Artist’s rendering of a solar storm hitting Mars and stripping ions from the planet’s upper atmosphere (credit: NASA/GSFC).

This “dynamic pressure” is the combination of the density of particles from the solar wind and their velocity. The velocity does not change greatly between Mars and Venus —explained Dong— but Venus’s closer proximity to the sun boosts the density by almost a factor of 4.5. This would mean that atmosphere on Mars would be lost even more rapidly than at its current position.

“I suspect it would just be a warmer rock,” Colose concluded.

While Mars seems to fare no better at Venus’s location, what if Venus were to be towed outwards to Mars’s current orbit? Situated in the habitable zone, would this Earth-sized planet cool-off to become a second habitable world?

Surprisingly, cooling Venus might not be as simple as reducing the sunlight. Venus has a very high albedo, meaning that the planet reflects roughly 75% of the radiation it receives. The stifling temperatures at the planet surface are due not to a high level of sunlight but to the thickness of the atmosphere. Conditions on the planet may therefore not be immediately affected if Venus orbited in Mars’s cooler location.

“Venus’s atmosphere is in equilibrium,” pointed out Kevin McGouldrick from the University of Colorado and contributing scientist to Japan’s Akatsuki mission to explore Venus’s atmosphere. “Meaning that its current structure does depend on the radiation from the sun. If you change that radiation then the atmosphere will eventually adjust but it’s not likely to be quick.”

 

The surface of Venus captured from the former Soviet Union’s Venera 13 spacecraft, which touched down in March 1982. (NASA)

 

Exactly what would happen to Venus’s 90 bar atmosphere in the long term is not obvious. It may be that the planet would slowly cool to more temperate conditions. Alternatively, the planet’s shiny albedo may decrease as the upper atmosphere cools. This would allow Venus to absorb a larger fraction of the radiation that reached its new orbit and help maintain the stifling surface conditions. To really cool the planet down, Venus may have to be dragged out beyond the habitable zone.

“Past about 1.3 au, carbon dioxide will begin to condense into clouds and also onto the surface as ice,” said Ramses Ramirez from the Earth-Life Sciences Institute (ELSI) in Tokyo, who specializes in modelling the edges of the habitable zone. (An “au” is an astronomical unit, which is the distance from our sun to Earth.)

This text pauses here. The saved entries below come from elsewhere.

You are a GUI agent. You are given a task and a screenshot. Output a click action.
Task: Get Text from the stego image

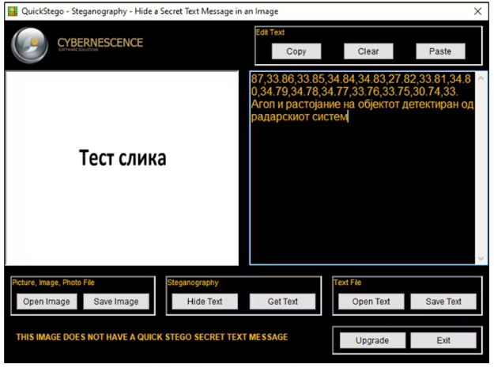282,302
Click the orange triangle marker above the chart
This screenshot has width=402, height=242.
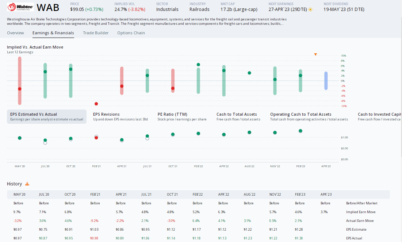[315, 54]
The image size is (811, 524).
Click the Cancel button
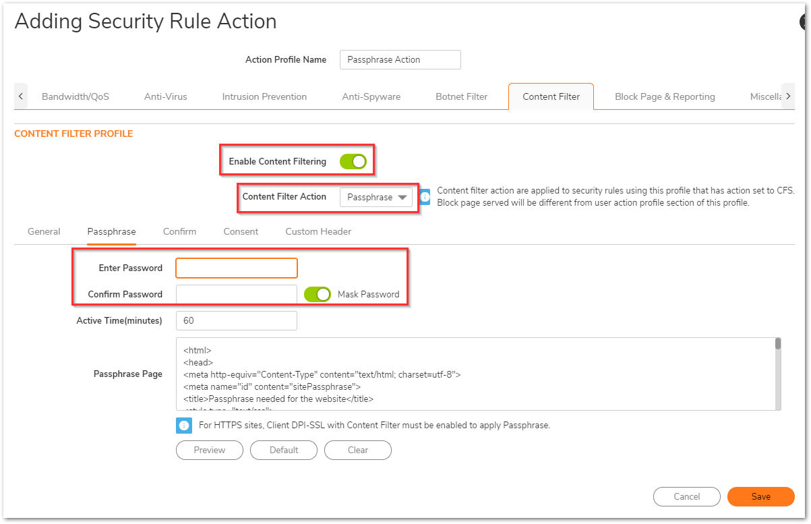click(686, 496)
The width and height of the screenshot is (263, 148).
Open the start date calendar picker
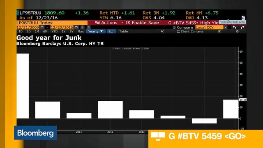pos(42,28)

Once carbon dioxide condenses, it can no longer act as a greenhouse gas and trap heat. Instead, the ice and clouds typically reflect heat away from the surface. This defines the outer edge of the classical habitable zone when the carbon dioxide should have mainly condensed out of the atmosphere at about 1.7 au. The result should be a rapid cooling for Venus. However, this outer limit for the habitable zone was calculated for an Earth-like atmosphere.

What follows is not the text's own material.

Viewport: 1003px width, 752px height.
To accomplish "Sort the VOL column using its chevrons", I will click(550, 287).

The thick atmosphere of Venus captured by the Akatsuki orbiter. (JAXA)

“Venus has other things going on in its atmosphere compared to Earth, such as sulphuric acid clouds,” noted Ramirez. “and it is much drier, so this point (where carbon dioxide condenses) may be different for Venus.”

If Venus was continually dragged outwards, even the planet’s considerable heat supply would become exhausted.

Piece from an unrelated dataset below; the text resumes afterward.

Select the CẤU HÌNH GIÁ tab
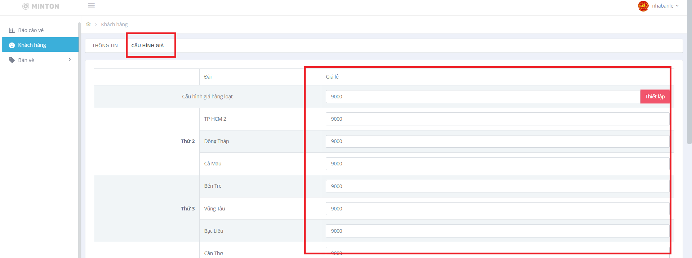 147,45
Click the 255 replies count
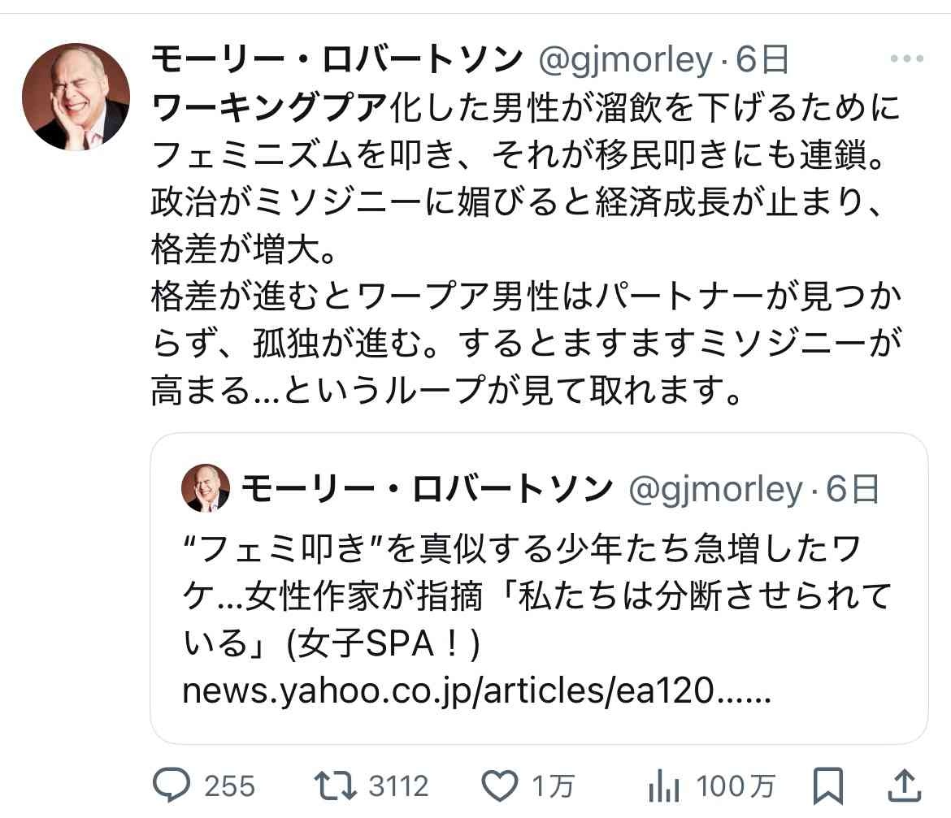951x818 pixels. [229, 786]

“If you flung Venus out of the solar system as a rogue planet, it would eventually cool-off!” pointed out Max Parks, a research assistant at NASA Goddard.

It seems that simply switching the orbits of the current Venus and Mars would not produce a second habitable world. But what if the two planets formed in opposite locations? Mars is unlikely to have fared any better, but would Venus have avoided forming its lead-melting atmosphere and become a second Earth?

At first glance, this seems very probable. If the Earth was pushed inwards to Venus’s orbit, then water would start to rapidly evaporate. Like carbon dioxide, water vapour is a greenhouse gas and helps trap heat. The planet’s temperature would therefore keep increasing in a runaway cycle until all water had evaporated. This “runaway greenhouse effect” is a possible history for Venus, explaining its horrifying surface conditions. If the planet had instead formed within the habitable zone, this runaway process should be avoided as it had been for the Earth.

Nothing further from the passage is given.